In an interview with the infusion center's director on 9/1/10, it was determined that, while the infusion center does monitor some quality indicators such as adverse medication reactions, no results are reported up through the hospital's QAPI program, and there is no guidance or leadership extended from the hospital's QAPI department to the infusion center. This situation was later confirmed by the Vice President for Quality.
Tag No.: A0450
In 1 of 10 records selected from the hospital security restraint log, the hospital failed to ensure that all patient medical record entries were be legible, complete, dated, timed, and authenticated in written or electronic form by the person responsible for providing or evaluating the service provided, consistent with hospital policies and procedures as evidenced by:
During onsite survey, 10 records were selected from the hospital ' s security restraint log for review. In 1 of these 10 records (patient #70), on 08/28 at 1850, the record revealed that a physician signed and dated a blank order for restraints, and thus it was delegated to staff to determine all parameters of the order. The order found by the Surveyor on 08/31 remained a signed and dated but otherwise blank order for restraint in the medical record.
Tag No.: A0457
A review of 15 closed records revealed two verbal orders that were not promptly signed by the ordering physician. Patient #58 had a verbal order written on 6/26/10 that was signed on 7/19/10. Patient # 59 had a verbal order written on 7/1/10 that was signed on 7/19/10. The review also identified 3 verbal orders that had not been signed at all. Patient #56 had a verbal order noted by the nurse on 7/2/10, patient #60 had a verbal order noted by the nurse on 6/26/10, and patient #64 had a verbal order noted by the nurse on 7/2/10.
Tag No.: A0458
Review of 15 closed records revealed revealed one record with a history and physical exam signed six weeks after it was dictated and a second record missing a history and physical (H&P) exam.

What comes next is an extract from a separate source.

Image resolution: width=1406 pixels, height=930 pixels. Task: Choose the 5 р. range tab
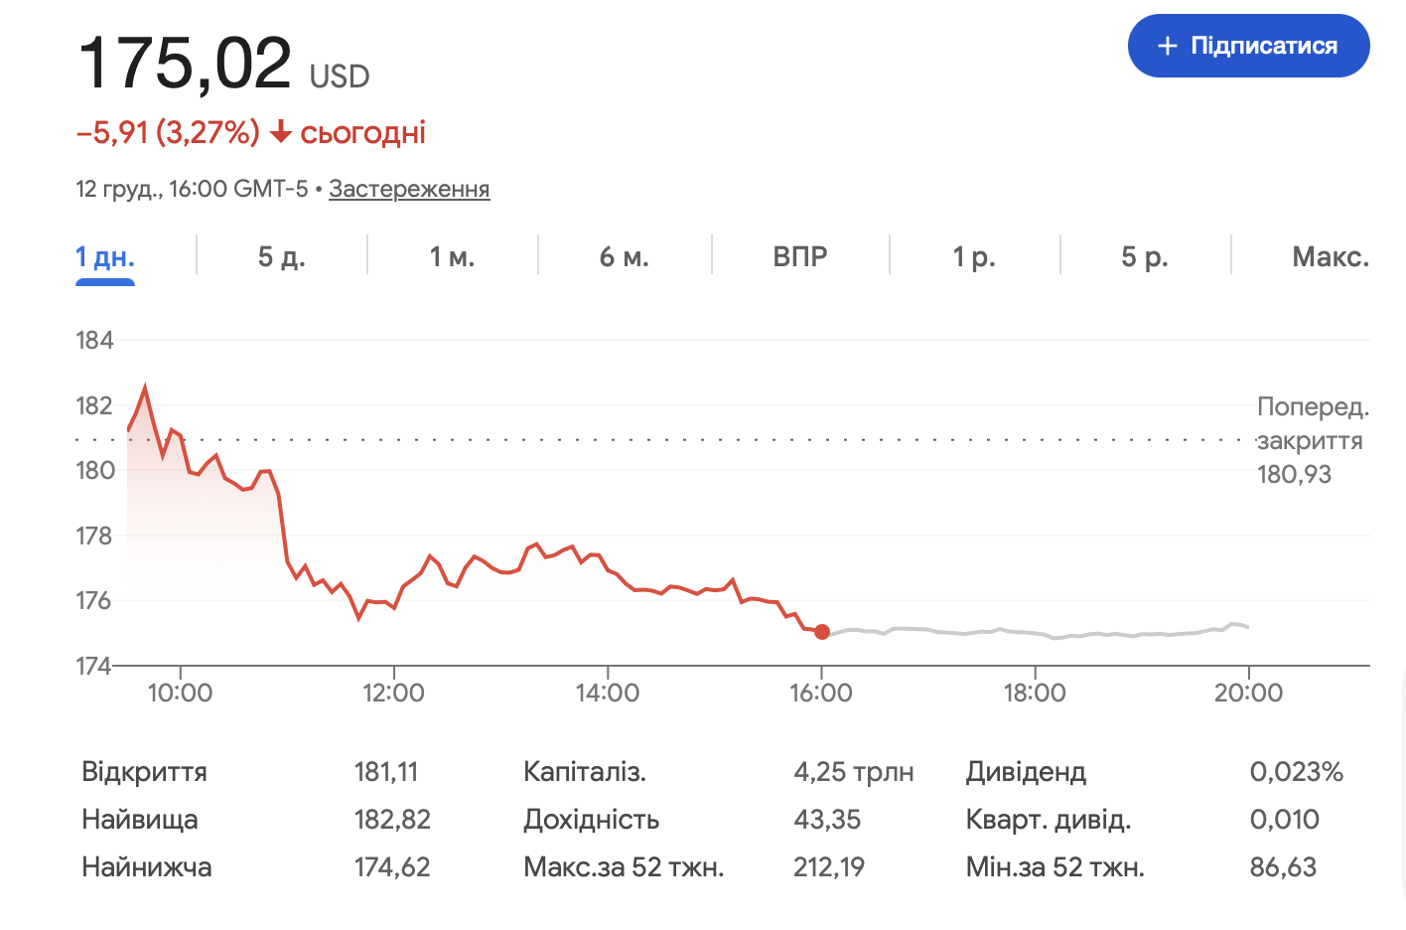(1145, 257)
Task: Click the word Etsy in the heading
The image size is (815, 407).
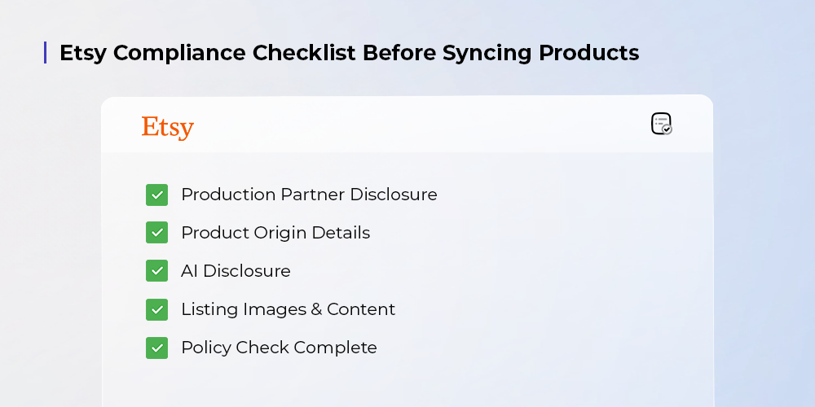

Patient #60 was admitted to the hospital on 6/23/10 and had a H&P dictated on that day. It was not signed by the physician until 8/6/10. The closed medical record for patient #64 was missing the H&P altogether and the discharge summary had been dictated on 8/30/10, almost two months after the discharge on 7/9/10.
All of the closed records were for discharges more than 30 days prior to the survey and all should have been closed and complete. The medical record staff failed to identify these deficiencies prior to closing the records.
Tag No.: A0959
In 2 of 8 open surgical-patient records reviewed, the hospital failed to ensure that an operative report describing techniques, findings, and tissues removed or altered were written or dictated immediately following surgery and signed by the surgeon, as evidenced by:
The hospital system for documenting operative reports includes the physician completing a paper report and then that report is transcribed into the electronic record. In 2 of 8 medical records reviewed on 8/30/2010 there were no hard copies of the operative reports nor were the dictated reports electronically signed.
1. Patient #80 was a 47 year old male admitted to Shady Grove Adventist Hospital (SGAH) on 8/22/10 for removal of bone stimulator and treatment for infection. When reviewed on 8/30/10, there was no paper copy of the operative report in the medical record and the transcribed electronic report was not signed.
2. Patient #81 was a 84 year old male admitted to SGAH on 8/26/10 for subdural hematoma requiring surgery. When reviewed on 8/30/10, there was no paper copy of the operative report in the medical record and the transcribed electronic report was not signed.